### [Directions]
Go to the line holding "Click the globe public audience icon" in the data below and repeat it exactly, then each line after it up to and including the one holding "the 51-100-6 record". Omit pictures.

### [Dataset excerpts]
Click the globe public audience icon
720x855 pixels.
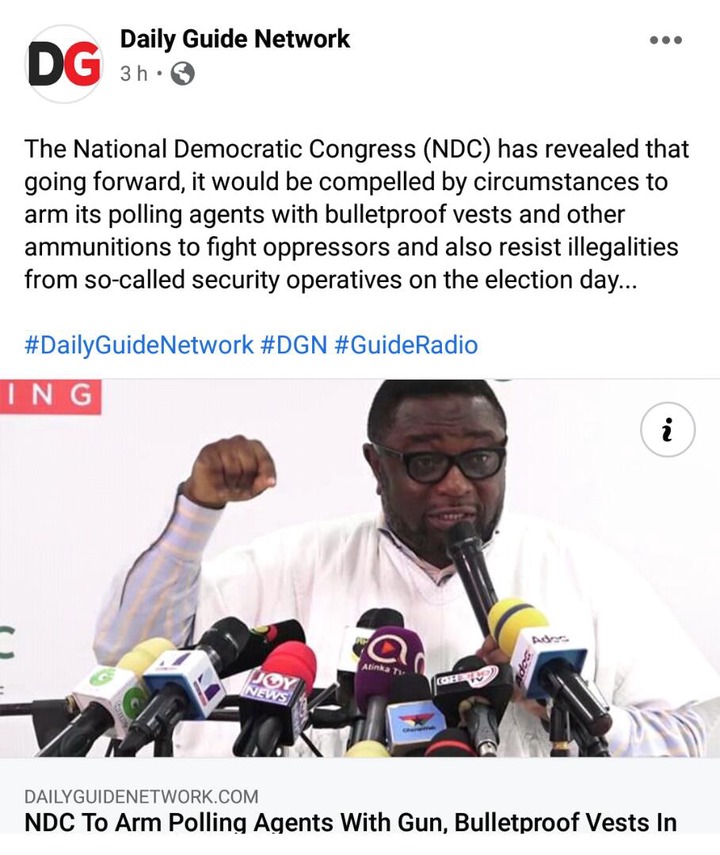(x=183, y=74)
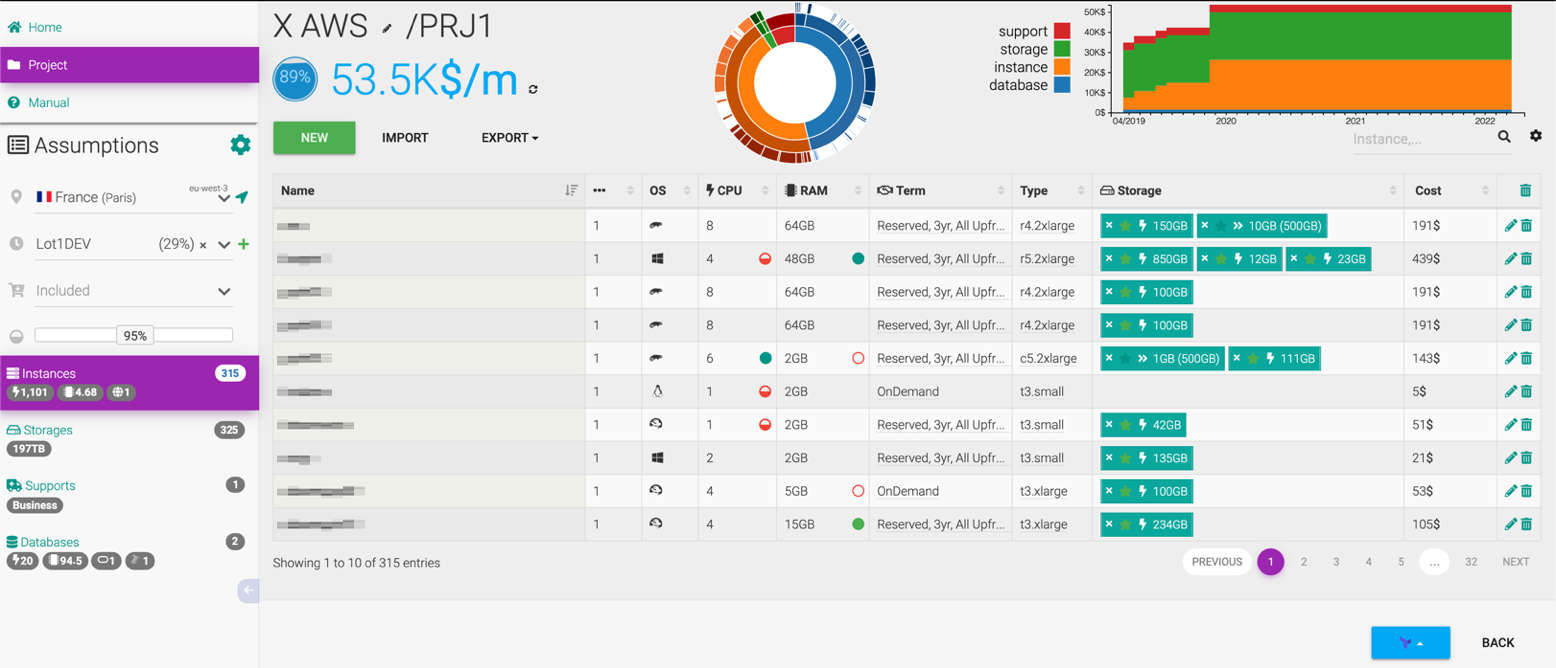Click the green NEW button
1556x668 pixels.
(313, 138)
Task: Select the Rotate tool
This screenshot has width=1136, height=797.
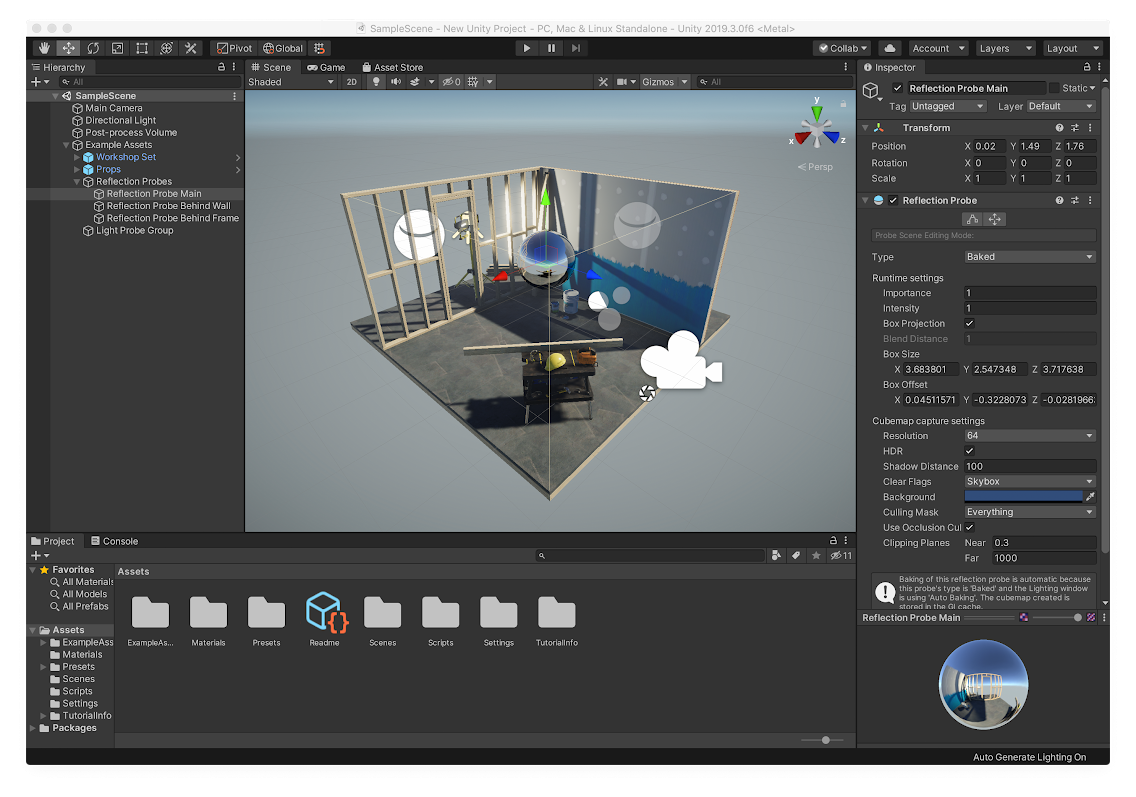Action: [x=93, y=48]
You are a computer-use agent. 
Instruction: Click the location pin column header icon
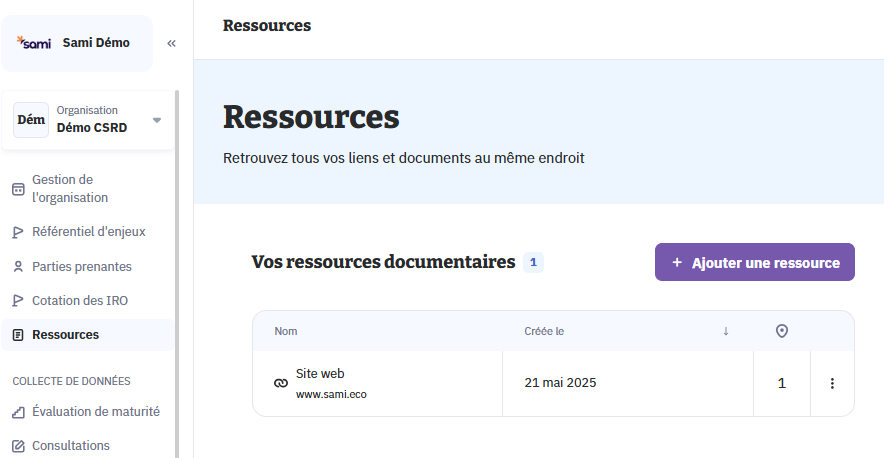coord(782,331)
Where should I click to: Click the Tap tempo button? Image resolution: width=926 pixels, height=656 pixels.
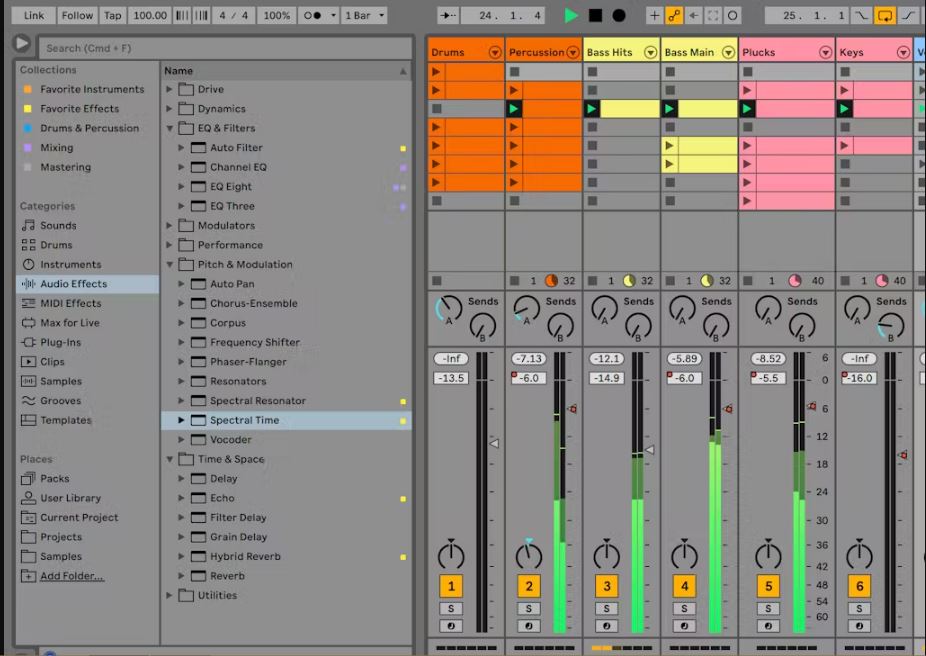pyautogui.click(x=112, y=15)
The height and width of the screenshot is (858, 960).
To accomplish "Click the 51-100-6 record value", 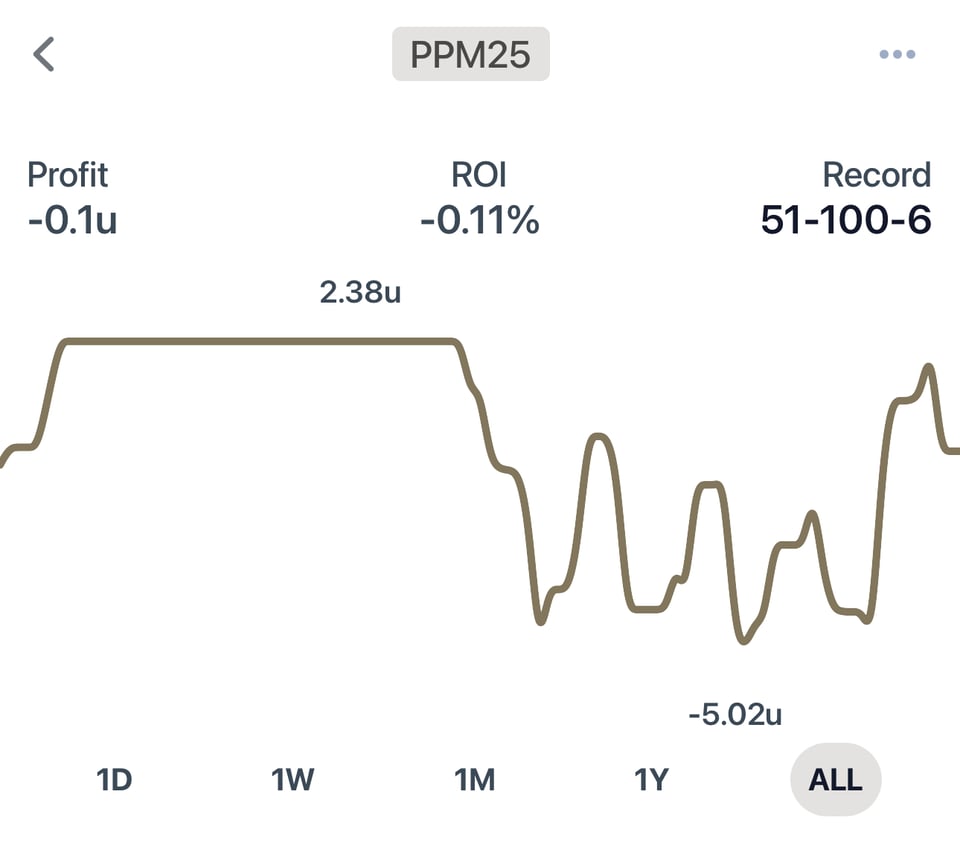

==

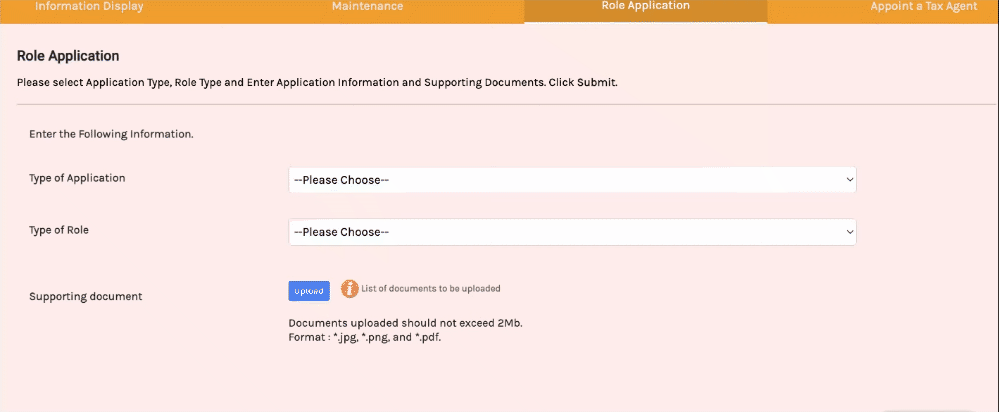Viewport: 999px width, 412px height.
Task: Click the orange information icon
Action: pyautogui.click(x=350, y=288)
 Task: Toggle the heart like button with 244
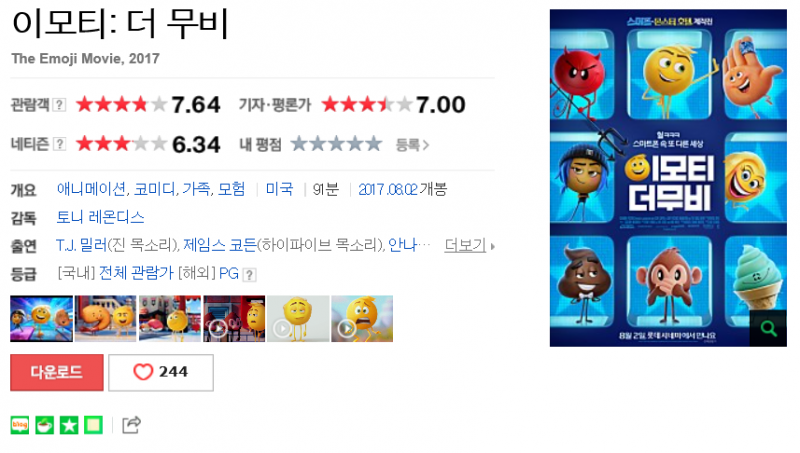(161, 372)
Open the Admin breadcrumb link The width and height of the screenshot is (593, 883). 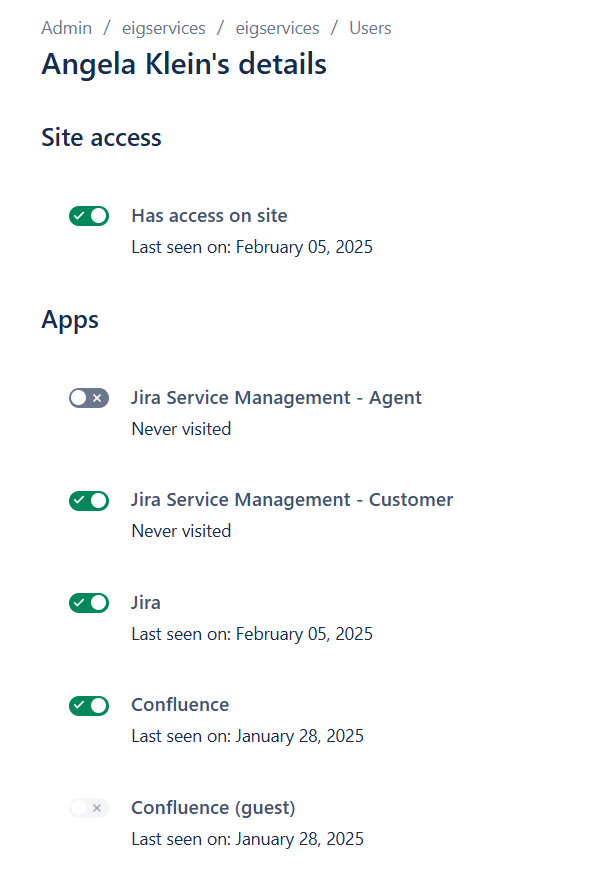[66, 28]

==

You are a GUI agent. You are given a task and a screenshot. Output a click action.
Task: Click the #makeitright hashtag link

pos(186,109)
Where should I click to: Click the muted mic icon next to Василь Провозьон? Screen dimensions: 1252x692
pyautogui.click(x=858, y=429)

### [Exercise response]
Click the globe public audience icon
720x855 pixels.
(x=183, y=74)
Click the green NEW button
1556x668 pixels.
(313, 138)
Task: Select the Rotate tool
This screenshot has width=1136, height=797.
Action: [x=93, y=48]
You are a computer-use agent. 
Instruction: Click the location pin column header icon
coord(782,331)
Where should I click to: Click the Tap tempo button? Image resolution: width=926 pixels, height=656 pixels.
pyautogui.click(x=112, y=15)
The height and width of the screenshot is (858, 960).
To accomplish "Click the 51-100-6 record value", 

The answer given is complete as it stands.